Essa constatação leva também a questionamento sobre a eficiência das vacinas, além de evidenciar, quando se pensa no Brasil, as limitações em vigilância e monitoramento, e a importância de mapear a ocorrência das versões mutantes do coronavírus, que se espalham no país.
A exemplo do caos que se instaurou em Manaus, onde a variante brasileira foi detectada em dezembro, o temor é de que a situação se torne ainda mais severa em todo território nacional. O Brasil pode enfrentar um quadro ainda mais grave em relação à aceleração no número de casos da doença respiratória, na avaliação do ex-ministro da Saúde Luiz Henrique Mandetta.
Ele chamou de megaepidemia a situação que pode ocorrer no país nos próximos 60 dias, como reflexo do surgimento da variante em Manaus, que parece ter um grau de transmissibilidade maior em relação à primeira cepa.
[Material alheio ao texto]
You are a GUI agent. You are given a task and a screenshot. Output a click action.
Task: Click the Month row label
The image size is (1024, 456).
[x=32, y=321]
“Temos mais uma crise. Essa nova variante em Manaus, em que o mundo inteiro está fechando os voos para o Brasil e estamos enviando pacientes para outros estados sem fazer os bloqueios de biossegurança. Provavelmente, a gente vai plantar essa cepa em todos os territórios da Federação e daqui a 60 dias a gente pode ter uma megaepidemia”, pontuou, em entrevista ao programa Manhattan Connection, da TV Cultura. Apesar de a variante brasileira ter sido identificada em Manaus e começado a aparecer em outros estados, o pediatra e infectologista Renato Kfouri, diretor da Sociedade Brasileira de Imunizações (SBIm), diz que o termo epicentro não é adequado, já que, a essa altura, o vírus mutante está disseminado no país.
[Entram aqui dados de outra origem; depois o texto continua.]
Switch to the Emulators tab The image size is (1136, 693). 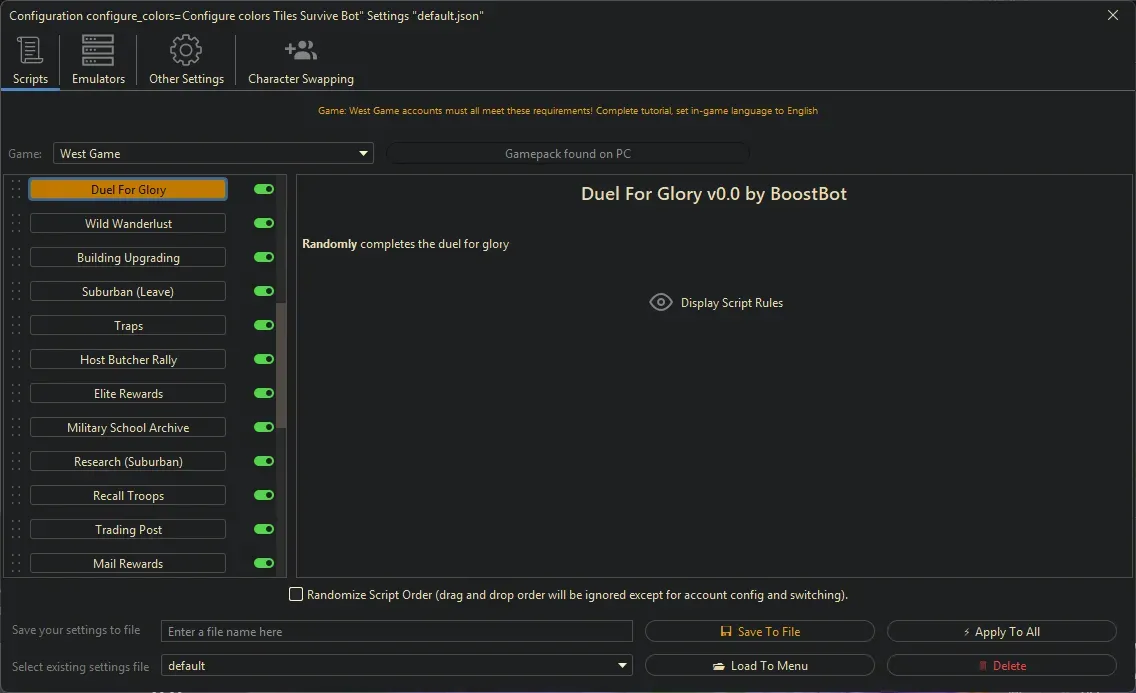[97, 60]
A dificuldade na detecção se deve ao fato da baixa capacidade de testagem. Segundo ele, menos de 0,1% das cepas isoladas são sequenciadas geneticamente no Brasil. E não é possível saber qual variante será dominante em qual período de tempo, ainda que existam especulações nesse sentido. De todas as mutações ocorridas até o momento do novo coronavírus, quando se fala mais em uma ou outra, isso depende da proporção que toma. “Chama a atenção quando aumenta muito o poder de transmissão. Em muitos casos, a transmissão é mais rápida que a capacidade de identificá-lo”, destaca Renato Kfouri.
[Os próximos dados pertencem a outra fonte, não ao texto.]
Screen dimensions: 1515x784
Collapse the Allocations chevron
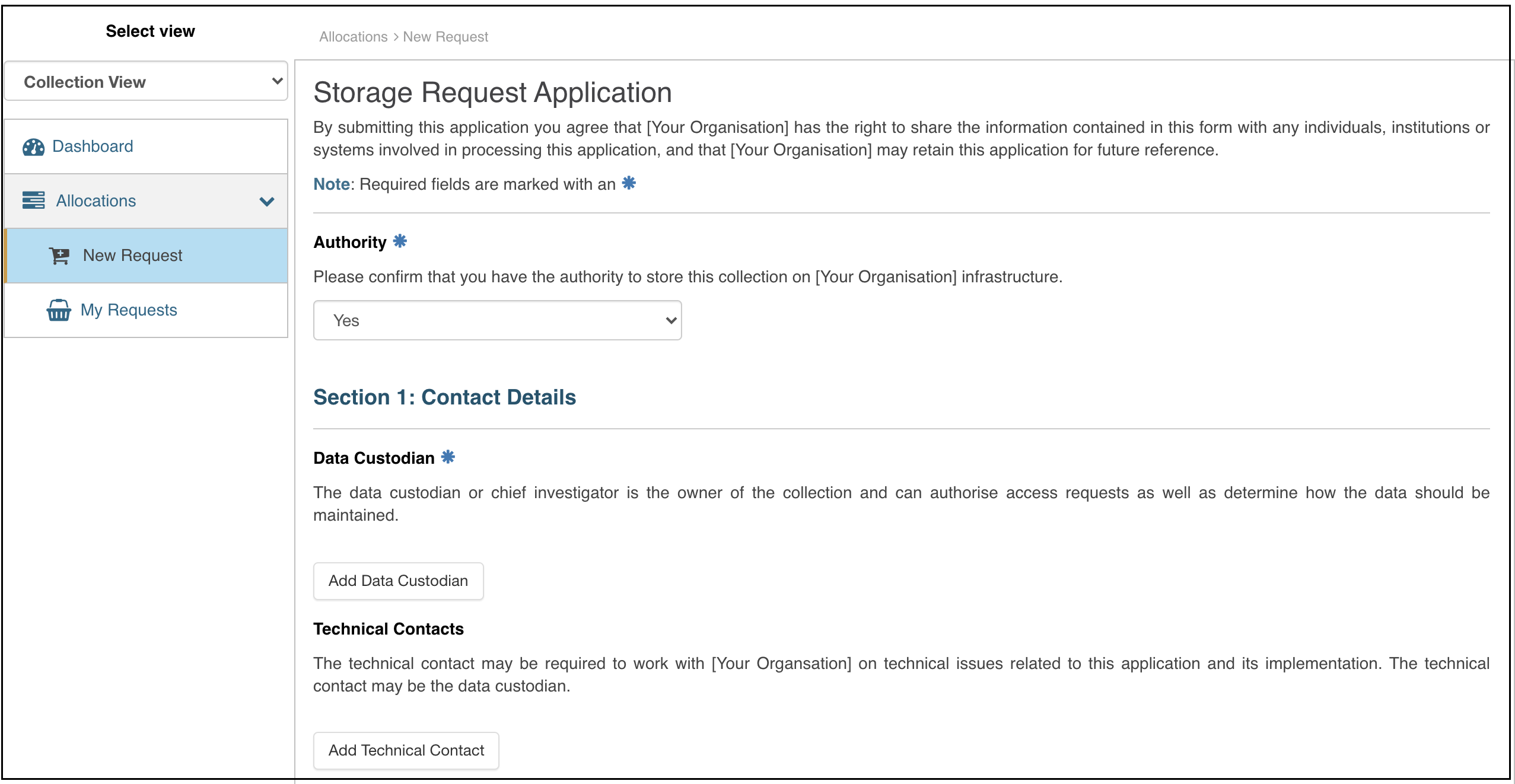pos(267,202)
Até o momento, o infectologista explica que permanece a eficácia das vacinas para as novas variantes. “Ainda assim, a propagação das novas versões do vírus aumenta o número de casos, mais leves, moderados ou graves, aumenta a pressão nos sistemas de saúde”, diz.
MINAS ATENTA
A Secretaria de Estado da Saúde de Minas Gerais (SES-MG), está em processo de análise de amostras coletadas de pacientes originários de Manaus, em conjunto com a Fundação Ezequiel Dias (Funed). O próximo passo é realizar o mapeamento genético do vírus, a fim de aferir se existe ou não uma nova linhagem do coronavírus no estado.
A secretaria informa que ainda não existem dados técnicos e científicos que confirmem a variante em Minas Gerais. “Não se tem segurança nenhuma de como estará essa epidemia no ano que vem, daqui a dois ou três anos. Se o coronavírus terá mutações, se uma mesma vacina será efetiva, se precisaremos ter outras vacinas. O que nós estamos buscando, e isso tem sido um foco do grupo da Funed, é incorporar tecnologias. Agora, existem muitas vacinas no mundo, mas caso o vírus venha a ter mutações, precisamos ter condições de anualmente produzir vacinas”, disse o secretário de Saúde de Minas Gerais, Carlos Eduardo Amaral.
Segundo nota técnica sobre a variante no Amazonas, divulgada na sexta-feira pela Fiocruz, a linhagem foi identifica em 91% dos genomas sequenciados no estado, o que a torna, hoje, a mais prevalecente. A instituição sequenciou, desde o início da pandemia, 250 genomas, sendo 177 provenientes de Manaus e outros 73 de 24 cidades do interior amazonense.